De acordo com a publicação feita no jornal da USP (Universidade de São Paulo), a tontura está presente em cerca de 30% da população mundial e pode estar relacionada a diferentes causas clínicas, exigindo investigação adequada.

Apesar da associação frequente com labirintite, o termo não descreve a maioria dos casos. "Labirintite é um termo popular utilizado de forma incorreta para se referir a queixas de tontura", afirma Dra. Andréa Pires de Mello. Segundo a especialista, a labirintite é uma condição que corresponde a uma inflamação da orelha interna e é considerada rara.

Na prática clínica, a tontura é entendida como um sintoma que pode ter múltiplas origens. "Existem diversas causas para as queixas de tontura e vertigem, e cada condição terá um tratamento específico", explica Andréa Pires de Mello.

O tema da campanha em 2026 aborda a tontura de origem metabólica.
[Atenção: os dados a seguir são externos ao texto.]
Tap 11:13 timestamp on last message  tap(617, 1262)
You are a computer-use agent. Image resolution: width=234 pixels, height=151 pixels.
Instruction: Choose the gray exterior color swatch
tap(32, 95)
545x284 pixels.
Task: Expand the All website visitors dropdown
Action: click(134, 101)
Entre as condições associadas estão diabetes, hipoglicemia, resistência insulínica, disfunções da tireoide, alterações hormonais, anemia, dislipidemias e deficiência de vitaminas.

A orelha interna depende de equilíbrio metabólico constante para seu funcionamento. Por não possuir reservas energéticas, pode ser sensível a alterações no organismo. "Alterações metabólicas podem interferir diretamente no sistema responsável pelo equilíbrio", destaca Andréa Pires de Mello.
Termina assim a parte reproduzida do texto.